Photo: Reut Cohen on a panel before UW law students with Rabbi Oren Hayon and law professor Stephen A. Rosenbaum. Credit: Dikla Tuchman

Comments (1)

  1. As a woman in Israel, I can agree that Israel is not perfect and there is plenty of room for improvement. However, I must disagree with some of the statements made here.

    Hebrew is a gendered language, but so is French, Italian, Spanish, Portuguese and Russian. Are Germanic languages better because they not only have male and female gender designations for nouns, but also a neuter case? Gender neutral English is more likely the exception rather than the rule.

    The military is important in Israel because it is a rite of passage and soldiers build life-long relationships with those they serve with. Women can serve in combat units or they may do national service. Even those who immigrate to Israel after the age of conscription still find their way in Israeli society.

    More importantly, I would like to address the issue of the NIF. It sounds wonderful to encourage democracy and equality everywhere and it is indeed a noble effort. But there are problematic elements of their philosophy. The NIF does not support the BDS movement directly; its tacit support comes from supporting organizations that do delegitimize the existence of Israel and call for boycotts and sanctions such as Adalah, B’Tselem, Yesh Din, Breaking the Silence, and others.

    Israel is the only democracy in the Middle East. But it is also the Jewish State. There is and always will be tension in this idea. This is a problem of definitions and terms. Being Jewish is not merely a religion. It is a heritage, a history, and a belonging to a group of people. Religion is only one part of the identity. Israel as a Jewish state does not mean that it will ever become a theocracy. Instead it means that the People of Israel, also known as the Jews, choose to live in their ancestral homeland. They need not attend any religious services, but will live in the rhythms of a Jewish calendar. In the same way it is not unreasonable to expect that in a Christian country, the vast majority of businesses are closed on Christmas Day.

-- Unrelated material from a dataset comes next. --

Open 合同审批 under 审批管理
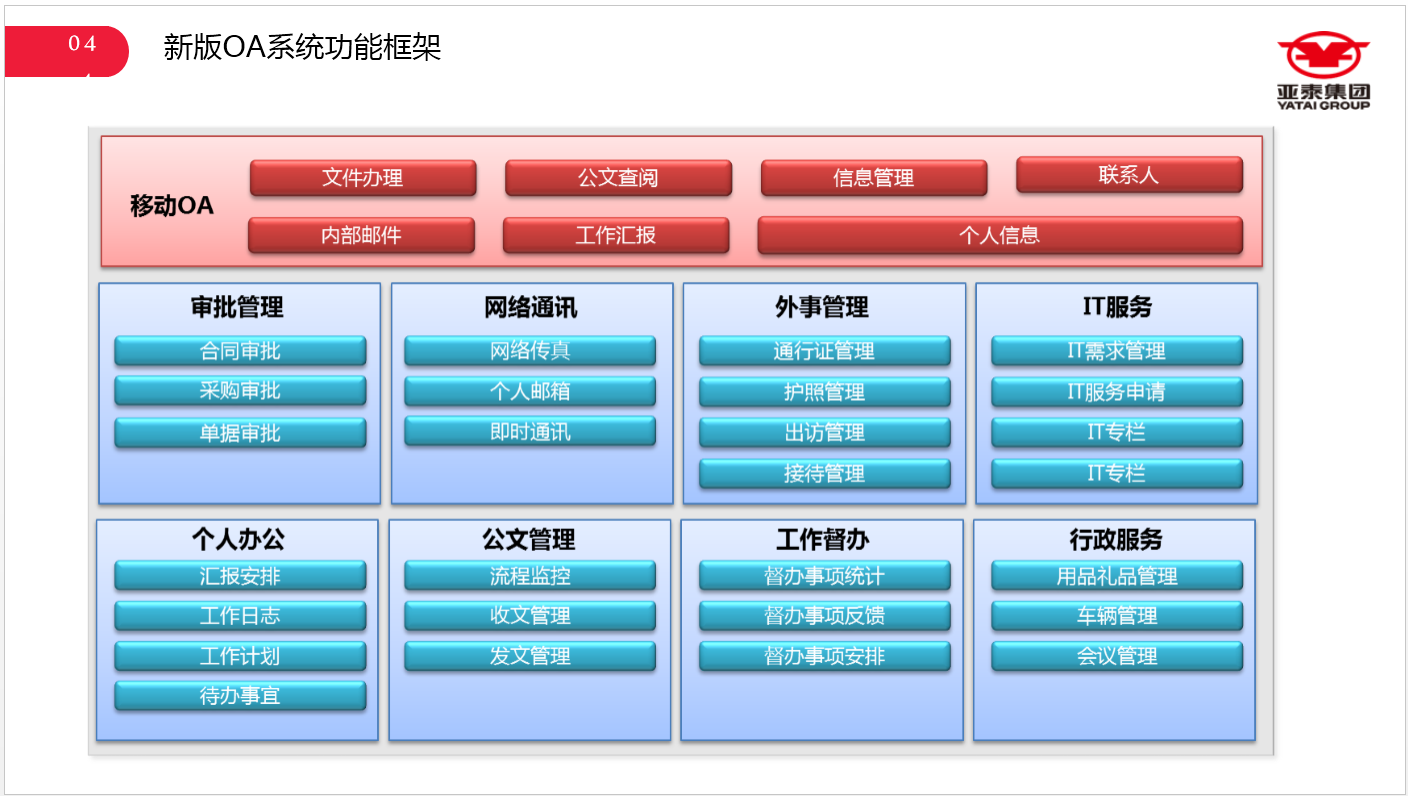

    And it is here that the NIF is being disingenuous. It may be that since 2011 things have changed at the NIF, but their former Assistant Director in Israel said that she “believed that in 100 years Israel would be majority Arab and that the disappearance of a Jewish state will not be the tragedy Israelis fear since it will become more democratic.” (See paragraph 7: http://www.cablegatesearch.net/cable.php?id=10TELAVIV439&q=nif) At that time, she managed grants in the amount of $18 million dollars to 350 organizations and said that the long-term strategy was not to simply fund organizations but rather to create a movement.

    Israel today has 12 Arab Members of Knesset (out of 120 MKs), including Haneen Zoabi, an Arab Muslim woman, who regularly (and freely) calls Israel a racist state. A Christian Arab has a permanent appointment on Israel’s Supreme Court. Bedouins, Druze and Christian Arabs proudly serve in the IDF. Tel Aviv has been voted the most gay-friendly city in the world. Israel is by no means perfect, but it is not the “apartheid” state guilty of war crimes that certain organizations supported by the NIF would have you believe. These organizations are driving wedges between segments of society. They seem to encourage pride in the minority status, but also encourage separatism and divisiveness.

    The end result of the New Israel Fund would be a “new Israel” that had no Jewish character. A state where people practice Judaism might as well be in Novosibirsk, Uganda, southern Texas, or Alaska. But the Jewish state, the one that connects to our history, is here in the land of Israel. And that’s why if you take the Jewish character out of the State of Israel, you remove its very reason for being.